“Perché in Lombardia si fanno meno tamponi che in altre regioni meno colpite?”

Il consigliere regionale del Pd Samuele Astuti commenta i dati diffusi oggi dalla fondazione Gimbe - un’istituzione in materia di ricerca in ambito sanitario - in merito al numero di tamponi naso faringei fatti dalle diverse regioni italiane

tamponi

“I dati diffusi oggi dalla fondazione Gimbe sono molto interessanti. La Lombardia, che è la Regione di gran lunga più colpita dal virus, sta facendo meno tamponi al giorno di altre otto regioni italiane, più le due province autonome.
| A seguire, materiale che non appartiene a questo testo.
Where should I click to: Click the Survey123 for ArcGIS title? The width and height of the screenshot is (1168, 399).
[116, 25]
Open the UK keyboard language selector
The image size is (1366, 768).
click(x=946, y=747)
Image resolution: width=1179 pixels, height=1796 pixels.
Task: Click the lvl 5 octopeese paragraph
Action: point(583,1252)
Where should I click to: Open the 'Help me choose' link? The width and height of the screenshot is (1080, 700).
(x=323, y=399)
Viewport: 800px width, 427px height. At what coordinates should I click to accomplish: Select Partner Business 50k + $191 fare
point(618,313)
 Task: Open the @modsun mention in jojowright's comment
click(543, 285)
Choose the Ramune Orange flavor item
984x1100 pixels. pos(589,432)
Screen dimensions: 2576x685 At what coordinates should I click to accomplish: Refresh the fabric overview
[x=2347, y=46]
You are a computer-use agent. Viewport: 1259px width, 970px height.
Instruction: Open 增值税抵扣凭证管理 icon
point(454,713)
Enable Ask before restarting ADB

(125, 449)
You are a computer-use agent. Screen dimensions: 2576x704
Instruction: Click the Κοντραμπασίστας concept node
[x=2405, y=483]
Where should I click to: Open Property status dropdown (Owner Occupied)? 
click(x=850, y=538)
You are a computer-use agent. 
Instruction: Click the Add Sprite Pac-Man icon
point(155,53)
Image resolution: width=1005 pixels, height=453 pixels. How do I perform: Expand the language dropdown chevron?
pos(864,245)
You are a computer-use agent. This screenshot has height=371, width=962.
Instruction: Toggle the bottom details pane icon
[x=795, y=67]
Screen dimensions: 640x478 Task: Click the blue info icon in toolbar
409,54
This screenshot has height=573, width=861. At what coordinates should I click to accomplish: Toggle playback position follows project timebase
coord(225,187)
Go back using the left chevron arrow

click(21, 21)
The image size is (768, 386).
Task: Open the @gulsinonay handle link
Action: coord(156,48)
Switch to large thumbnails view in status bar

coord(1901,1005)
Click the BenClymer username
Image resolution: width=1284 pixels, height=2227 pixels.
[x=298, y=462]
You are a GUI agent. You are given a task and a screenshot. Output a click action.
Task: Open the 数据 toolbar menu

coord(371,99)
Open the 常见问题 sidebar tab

Non solo il Veneto, quindi, ma anche l’Emilia Romagna, il Piemonte, la Liguria e perfino l’Umbria fanno meglio di noi. Nonostante gli annunci dell’assessore Gallera, in Lombardia il controllo sui pazienti Covid, sui loro contatti e sui lavoratori esposti è ancora molto limitato, e questo è un problema, soprattutto in questa delicata fase di riapertura condizionata nella quale un nuovo aumento dei contagi e dei ricoverati rischierebbe di riportarci al lockdown”.

Così il consigliere regionale del Pd Samuele Astuti commenta i dati diffusi oggi dalla fondazione Gimbe – un’istituzione in materia di ricerca in ambito sanitario – in merito al numero di tamponi naso faringei fatti dalle diverse regioni italiane, messe in una scala con cui sono stati testati altri Paesi europei. Suddivise in quattro classi (oltre i 250 tamponi al giorno ogni 100mila abitanti; tra 130 e 249; tra 100 e 129; tra 60 e 99; inferiori a 60). Ecco i dati:

  • Classe 1 (>250): nessuna regione
  • Classe 2 (130-250): Provincia autonoma di Trento, Valle D’Aosta, Provincia autonoma di Bolzano, Veneto, Friuli-Venezia Giulia
  • Classe 3 (100-129): Piemonte, Emilia-Romagna, Umbria, Liguria
  • Classe 4 (60-99): Lombardia, Marche, Basilicata, Toscana, Molise, Abruzzo, Lazio
  • Classe 5 (<60): Sardegna, Calabria, Campania, Sicilia, Puglia

Come scrive la stessa Fondazione Gimbe, “I dati confermano la resistenza di alcune Regioni ad estendere massivamente il numero di tamponi, in contrasto con raccomandazioni internazionali, evidenze scientifiche e disponibilità di reagenti.”

Tra queste Regioni c’è la Lombardia, la Regione che conta 80mila contagiati ufficiali e oltre 14mila morti. Nella sua relazione il presidente Nino Cartabelotta solleva una critica importante: «Chiediamo al Ministero della Salute  – spiega – di inserire tra gli indicatori di monitoraggio della fase 2 uno standard minimo di almeno 250 tamponi diagnostici al giorno per 100.000 abitanti. Il Governo infatti, oltre a favorire le strategie di testing, deve neutralizzare comportamenti opportunistici delle Regioni finalizzati a ridurre la diagnosi di un numero troppo elevato di nuovi casi che, in base agli algoritmi attuali, aumenterebbe il rischio di nuovi lockdown».

Ed è questa la dichiarazione che ha fatto scattare l’intervento di Astuti: “Se la spiegazione fosse quella che dà Cartabellotta – conclude Astuti – sarebbe gravissimo.”